WEDNESDAY: The Queensland NDIS will be funded almost 50-50 with the Federal Government.
Premier Campbell Newman confirmed this morning Queensland would commit $2.03 billion to the scheme, which will be fully implemented in 2019, while the Commonwealth will contribute $2.14 billion.
Queensland's contribution will come from the $900 million already spent on disability services per year, $868 million the Newman Government promised to increase the funding by over the next five years and $200 million from raising the Medicare Levy.
Currently, 45,000 Queenslander with disabilities receive government funding but that will increase to about 97,000 in 2019.

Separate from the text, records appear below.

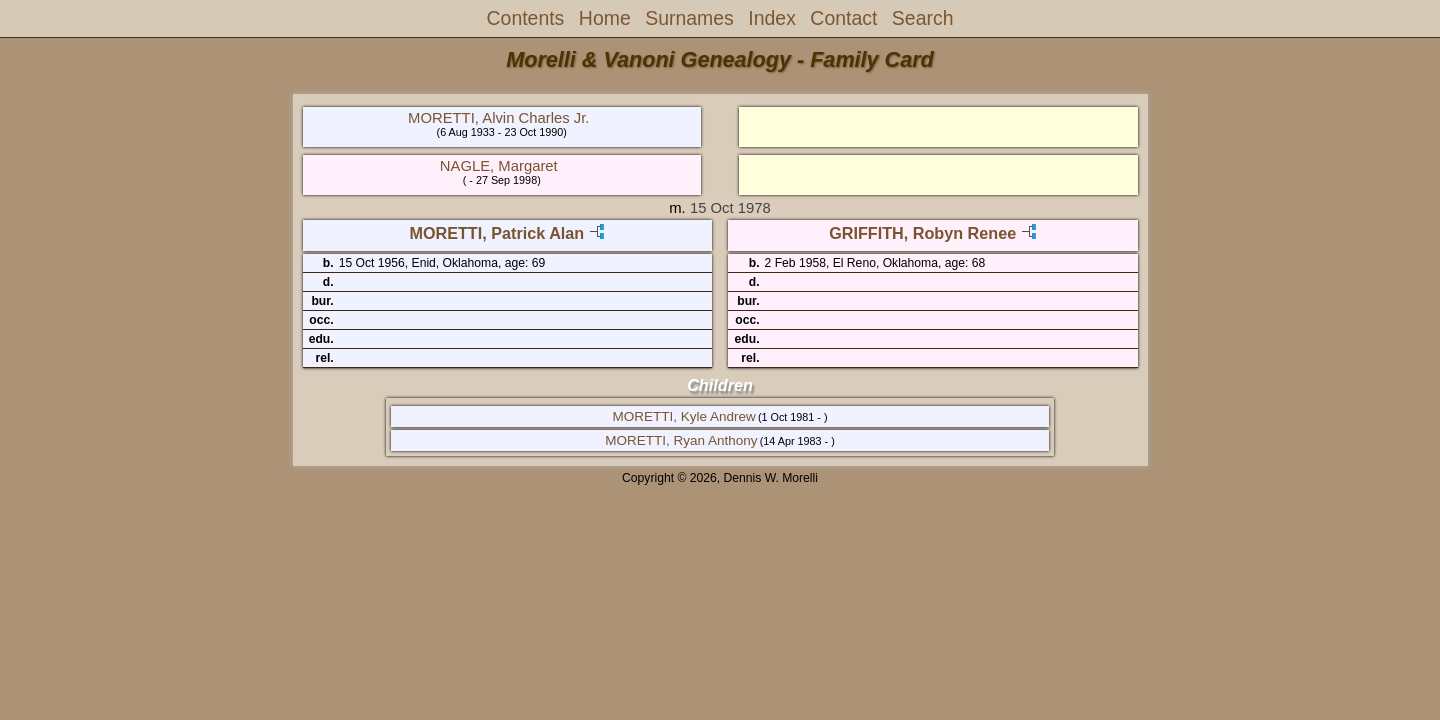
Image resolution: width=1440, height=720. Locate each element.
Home (605, 18)
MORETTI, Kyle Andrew (683, 416)
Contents (526, 18)
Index (772, 18)
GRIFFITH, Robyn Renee (922, 233)
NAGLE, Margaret (499, 166)
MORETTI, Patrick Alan (496, 233)
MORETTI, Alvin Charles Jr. (498, 118)
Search (923, 18)
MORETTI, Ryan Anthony (681, 440)
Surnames (689, 18)
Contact (843, 18)
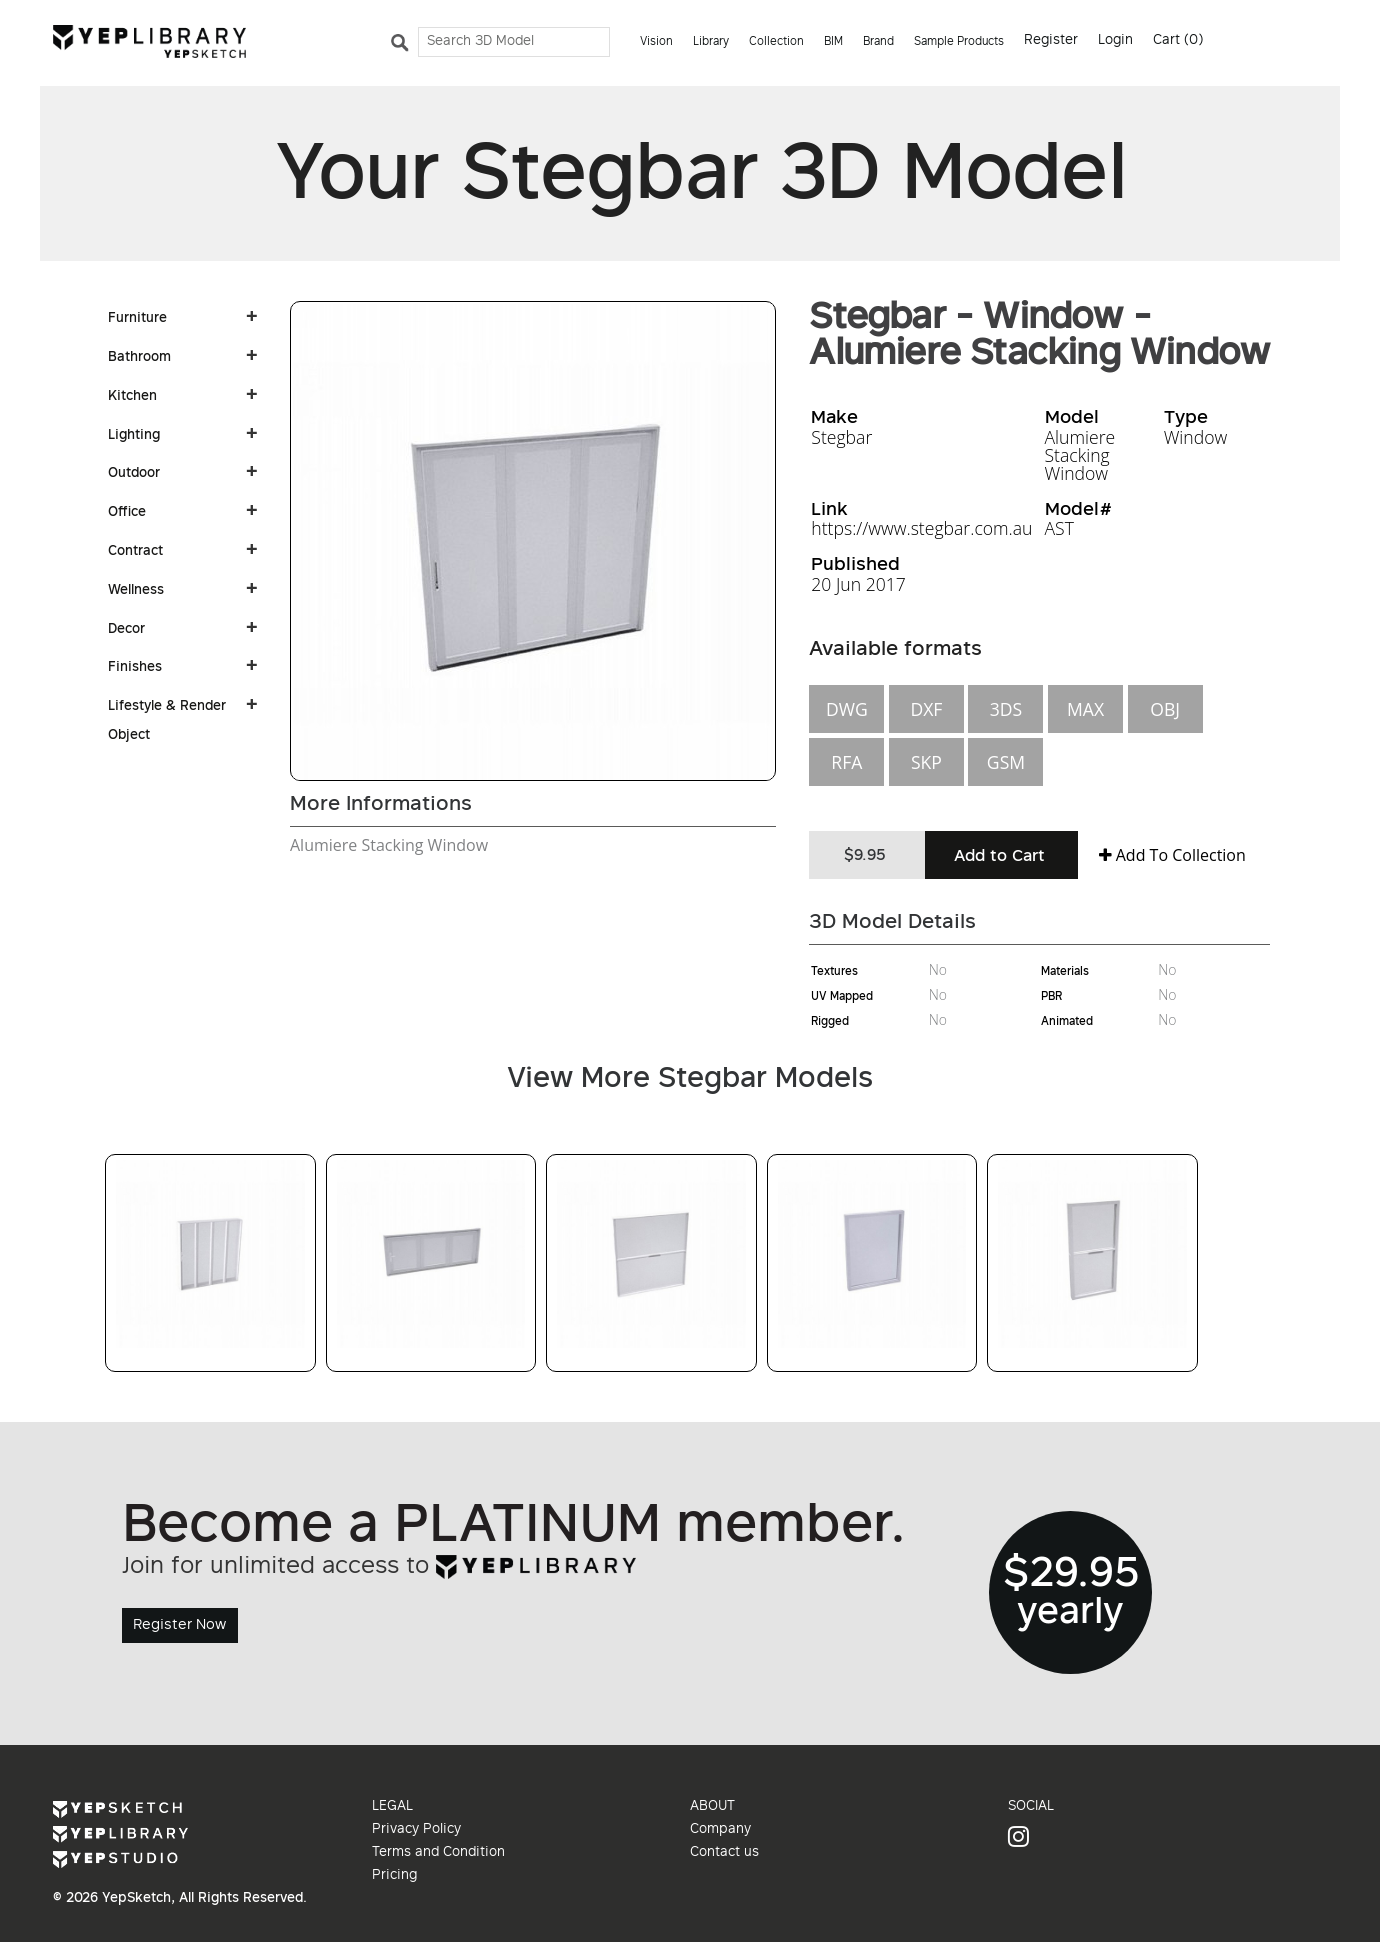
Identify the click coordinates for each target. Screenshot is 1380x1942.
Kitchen (132, 397)
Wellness (136, 591)
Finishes (135, 668)
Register (1051, 41)
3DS (1006, 709)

Prime Minister Julia Gillard stood side by side with Mr Newman today as he announced his commitment to the NDIS at Autism Queensland near Brisbane.
Ms Gillard said the NDIS was a big achievement but also costly.
"As two governments we have had to work together to put the money together to make this happen," she said.
Mr Newman originally claimed the NDIS should be funded through the Commonwealth.
Asked what had changed his tune, Mr Newman did not want to reflect from the occasion and only said he was guided by the Productivity Commission.
EARLIER: Queensland has officially signed up to the National Disability Insurance Scheme, paving the way for thousands of people with disabilities, their families and carers to get the support they need.
Premier Campbell Newman made the long-awaited announcement today while visiting Autism Queensland south of Brisbane.
"With the Commonwealth clarifying its position about how it will fund its component of the scheme, I am satisfied that Queenslanders with a disability now have certainty, meaning that we can proceed," he said.
"The scheme will revolutionize the way services and care are accessed and will see the largest ever boost to disability funding in Queensland."
All states have now signed up to NDIS except for Western Australia and the Northern Territory.
The scheme will insure every Australian in the event of sustaining a disability and about 410,000 people will receive funding support.
Former sportsman Peter Yeo has been a relentless advocate for disability support in Queensland, including for the NDIS.
He welcomed Queensland's signature and said it should have happened a long time ago.
"It's excellent this is at last happening," he said.
"It should have happened a long time ago from the federal government.
Mr Yeo referred to the Productivity Commission findings in 2011, which sparked the NDIS proposal, showing people with disabilities were being short changed.
The Commission found to provide Australians with a disability the support they need, funding from Federal and State Governments inclusively would have to increase by $6.3 billion annually.
"The money should be paid now and not in six years' time," he said.
Despite the momentous step in Queensland signing up to the scheme, Mr Yeo said there would still be a lot of questions asked by people with disabilities and their families, who will miss out on the NDIS in its first stage.
Mr Newman's commitment to the NDIS comes a week after Prime Minister Julia Gillard informed him a proposed increase in the Medicare Levy would generate the $200 million Queensland needed to sign up to the scheme.
The Queensland Government announced last year a boost in its disability funding by $860 million over five years and the launch of the Your Life Your Choice scheme.
The initiative allows people with disabilities to self-direct their own government funding.